## Exercise instructions
1. Answer these questions from the abstract on biomarker evaluation under the nested case-control design:
(a) Under the NCC design, which participants have markers measured?
(b) What kind of model does the proposed strategy use to estimate the sampling probabilities?
(c) To which study is the proposed method applied?
2. From the abstract on biomarker evaluation under the nested case-control design, list each thing it says the paper's own work does. Include the methods proposed and how they are tested and applied.

## Document segment

Biomarker evaluation under imperfect nested case-control design.
Abstract
The nested case-control (NCC) design has been widely adopted as a cost-effective sampling design for biomarker research. Under the NCC design, markers are only measured for the NCC subcohort consisting of all cases and a fraction of the controls selected randomly from the matched risk sets of the cases. Robust methods for evaluating prediction performance of risk models have been derived under the inverse probability weighting framework. The probabilities of samples being included in the NCC cohort can be calculated based on the study design ``a previous study'' or estimated non-parametrically ``a previous study''. Neither strategy works well due to model mis-specification and the curse of dimensionality in practical settings where the sampling does not entirely follow the study design or depends on many factors. In this paper, we propose an alternative strategy to estimate the sampling probabilities based on a varying coefficient model, which attains a balance between robustness and the curse of dimensionality. The complex correlation structure induced by repeated finite risk set sampling makes the standard resampling procedure for variance estimation fail. We propose a perturbation resampling procedure that provides valid interval estimation for the proposed estimators. Simulation studies show that the proposed method performs well in finite samples. We apply the proposed method to the Nurses' Health Study II to develop and evaluate prediction models using clinical biomarkers for cardiovascular risk.

Stored data
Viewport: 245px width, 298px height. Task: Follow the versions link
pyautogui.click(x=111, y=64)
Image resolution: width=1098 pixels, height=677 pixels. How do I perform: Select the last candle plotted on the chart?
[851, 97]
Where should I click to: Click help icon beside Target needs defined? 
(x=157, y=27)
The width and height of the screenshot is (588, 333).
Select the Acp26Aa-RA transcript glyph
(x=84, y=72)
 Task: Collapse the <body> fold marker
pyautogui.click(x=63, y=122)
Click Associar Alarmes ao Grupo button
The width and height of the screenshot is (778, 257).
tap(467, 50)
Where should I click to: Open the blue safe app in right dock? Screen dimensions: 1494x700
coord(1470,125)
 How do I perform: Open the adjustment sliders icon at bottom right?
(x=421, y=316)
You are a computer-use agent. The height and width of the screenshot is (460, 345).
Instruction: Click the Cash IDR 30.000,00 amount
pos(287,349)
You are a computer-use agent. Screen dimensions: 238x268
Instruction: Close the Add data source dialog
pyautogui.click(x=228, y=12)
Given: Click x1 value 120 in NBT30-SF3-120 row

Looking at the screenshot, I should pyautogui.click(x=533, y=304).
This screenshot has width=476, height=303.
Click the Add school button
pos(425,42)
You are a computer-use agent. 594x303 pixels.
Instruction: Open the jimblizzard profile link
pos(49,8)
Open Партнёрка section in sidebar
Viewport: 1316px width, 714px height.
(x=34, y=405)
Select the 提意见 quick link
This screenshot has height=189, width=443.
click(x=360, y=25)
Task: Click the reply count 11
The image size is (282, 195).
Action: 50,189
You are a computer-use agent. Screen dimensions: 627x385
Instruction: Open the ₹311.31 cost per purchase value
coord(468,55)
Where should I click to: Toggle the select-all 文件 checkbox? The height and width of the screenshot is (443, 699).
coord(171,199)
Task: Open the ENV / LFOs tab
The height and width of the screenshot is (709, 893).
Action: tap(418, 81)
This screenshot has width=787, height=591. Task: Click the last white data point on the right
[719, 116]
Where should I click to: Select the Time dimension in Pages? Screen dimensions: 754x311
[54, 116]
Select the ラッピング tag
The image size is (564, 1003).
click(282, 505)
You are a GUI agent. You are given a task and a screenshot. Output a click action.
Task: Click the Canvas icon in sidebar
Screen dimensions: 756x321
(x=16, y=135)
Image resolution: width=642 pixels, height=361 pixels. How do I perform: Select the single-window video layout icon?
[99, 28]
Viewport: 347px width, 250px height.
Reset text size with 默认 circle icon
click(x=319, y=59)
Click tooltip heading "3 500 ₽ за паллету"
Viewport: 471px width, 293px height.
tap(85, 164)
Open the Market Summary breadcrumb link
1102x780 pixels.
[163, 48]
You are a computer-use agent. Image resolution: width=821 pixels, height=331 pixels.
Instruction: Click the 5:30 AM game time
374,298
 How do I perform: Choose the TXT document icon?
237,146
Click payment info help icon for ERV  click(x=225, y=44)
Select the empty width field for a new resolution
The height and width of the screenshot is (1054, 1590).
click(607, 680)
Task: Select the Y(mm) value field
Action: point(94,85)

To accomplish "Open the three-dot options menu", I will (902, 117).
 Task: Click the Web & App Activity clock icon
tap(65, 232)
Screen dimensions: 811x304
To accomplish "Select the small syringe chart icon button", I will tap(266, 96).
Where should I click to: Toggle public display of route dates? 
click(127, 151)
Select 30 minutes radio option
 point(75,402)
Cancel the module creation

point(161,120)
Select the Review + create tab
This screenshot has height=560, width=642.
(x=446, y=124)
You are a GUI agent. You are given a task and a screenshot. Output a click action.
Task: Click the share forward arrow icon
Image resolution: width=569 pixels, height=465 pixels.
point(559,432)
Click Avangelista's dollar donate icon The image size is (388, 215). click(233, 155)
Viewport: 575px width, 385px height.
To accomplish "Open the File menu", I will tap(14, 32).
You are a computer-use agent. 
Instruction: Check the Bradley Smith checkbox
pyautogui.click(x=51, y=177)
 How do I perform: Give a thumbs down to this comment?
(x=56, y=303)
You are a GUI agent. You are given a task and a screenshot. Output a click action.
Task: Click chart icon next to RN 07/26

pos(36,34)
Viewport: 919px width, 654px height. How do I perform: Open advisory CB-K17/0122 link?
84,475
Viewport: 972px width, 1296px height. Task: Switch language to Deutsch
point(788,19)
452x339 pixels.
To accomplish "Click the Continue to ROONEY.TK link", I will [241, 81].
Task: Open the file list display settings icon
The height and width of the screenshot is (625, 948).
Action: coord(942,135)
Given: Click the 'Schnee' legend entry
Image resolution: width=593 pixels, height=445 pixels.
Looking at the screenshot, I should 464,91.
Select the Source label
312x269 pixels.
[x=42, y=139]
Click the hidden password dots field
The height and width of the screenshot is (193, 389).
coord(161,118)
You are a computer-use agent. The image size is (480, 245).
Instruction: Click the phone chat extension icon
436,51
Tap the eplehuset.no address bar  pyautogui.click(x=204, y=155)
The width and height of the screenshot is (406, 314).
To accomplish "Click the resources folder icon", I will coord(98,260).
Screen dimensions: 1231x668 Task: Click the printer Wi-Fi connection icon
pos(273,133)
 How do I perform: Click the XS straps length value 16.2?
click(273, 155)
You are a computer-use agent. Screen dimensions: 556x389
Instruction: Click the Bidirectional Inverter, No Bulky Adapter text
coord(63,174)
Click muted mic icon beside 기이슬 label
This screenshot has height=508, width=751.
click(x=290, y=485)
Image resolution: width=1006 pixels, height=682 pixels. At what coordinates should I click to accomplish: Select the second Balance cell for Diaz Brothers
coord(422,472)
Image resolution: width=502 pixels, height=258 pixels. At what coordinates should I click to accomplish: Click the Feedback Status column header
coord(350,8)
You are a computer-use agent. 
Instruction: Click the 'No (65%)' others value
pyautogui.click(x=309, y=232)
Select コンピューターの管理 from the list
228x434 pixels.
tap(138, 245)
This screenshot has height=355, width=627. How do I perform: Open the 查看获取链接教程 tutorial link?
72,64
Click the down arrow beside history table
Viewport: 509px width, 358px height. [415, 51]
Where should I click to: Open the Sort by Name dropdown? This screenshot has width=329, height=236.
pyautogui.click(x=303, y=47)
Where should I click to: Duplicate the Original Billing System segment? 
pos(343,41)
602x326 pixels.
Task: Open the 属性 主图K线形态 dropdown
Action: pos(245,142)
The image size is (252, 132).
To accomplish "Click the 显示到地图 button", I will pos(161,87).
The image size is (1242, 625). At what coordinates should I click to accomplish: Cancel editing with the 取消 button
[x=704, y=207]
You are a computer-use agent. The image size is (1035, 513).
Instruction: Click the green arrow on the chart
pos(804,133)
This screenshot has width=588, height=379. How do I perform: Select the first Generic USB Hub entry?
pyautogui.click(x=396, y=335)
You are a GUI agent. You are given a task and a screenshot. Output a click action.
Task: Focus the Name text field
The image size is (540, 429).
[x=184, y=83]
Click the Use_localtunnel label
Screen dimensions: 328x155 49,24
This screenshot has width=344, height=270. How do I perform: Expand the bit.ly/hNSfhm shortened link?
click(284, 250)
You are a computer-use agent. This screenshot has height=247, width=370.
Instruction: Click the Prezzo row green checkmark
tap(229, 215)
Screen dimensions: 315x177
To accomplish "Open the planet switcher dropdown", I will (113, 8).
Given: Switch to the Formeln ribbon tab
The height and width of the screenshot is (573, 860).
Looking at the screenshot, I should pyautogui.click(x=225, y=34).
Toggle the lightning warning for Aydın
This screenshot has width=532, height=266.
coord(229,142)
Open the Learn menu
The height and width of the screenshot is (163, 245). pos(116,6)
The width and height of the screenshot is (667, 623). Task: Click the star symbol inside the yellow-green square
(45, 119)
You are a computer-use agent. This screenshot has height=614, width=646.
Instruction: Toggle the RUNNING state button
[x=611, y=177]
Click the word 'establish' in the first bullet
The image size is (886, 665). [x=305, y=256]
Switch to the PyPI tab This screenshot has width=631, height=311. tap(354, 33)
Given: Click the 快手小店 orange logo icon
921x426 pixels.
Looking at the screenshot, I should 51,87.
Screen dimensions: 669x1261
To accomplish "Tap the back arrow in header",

## Answers to this exercise
1.
(a) Only the NCC subcohort: all cases and a fraction of the controls, selected randomly from the matched risk sets of the cases.
(b) A varying coefficient model.
(c) The Nurses' Health Study II.

2.
- Proposes an alternative strategy to estimate the sampling probabilities based on a varying coefficient model.
- Proposes a perturbation resampling procedure that provides valid interval estimation for the proposed estimators.
- Runs simulation studies showing that the proposed method performs well in finite samples.
- Applies the proposed method to the Nurses' Health Study II to develop and evaluate prediction models using clinical biomarkers for cardiovascular risk.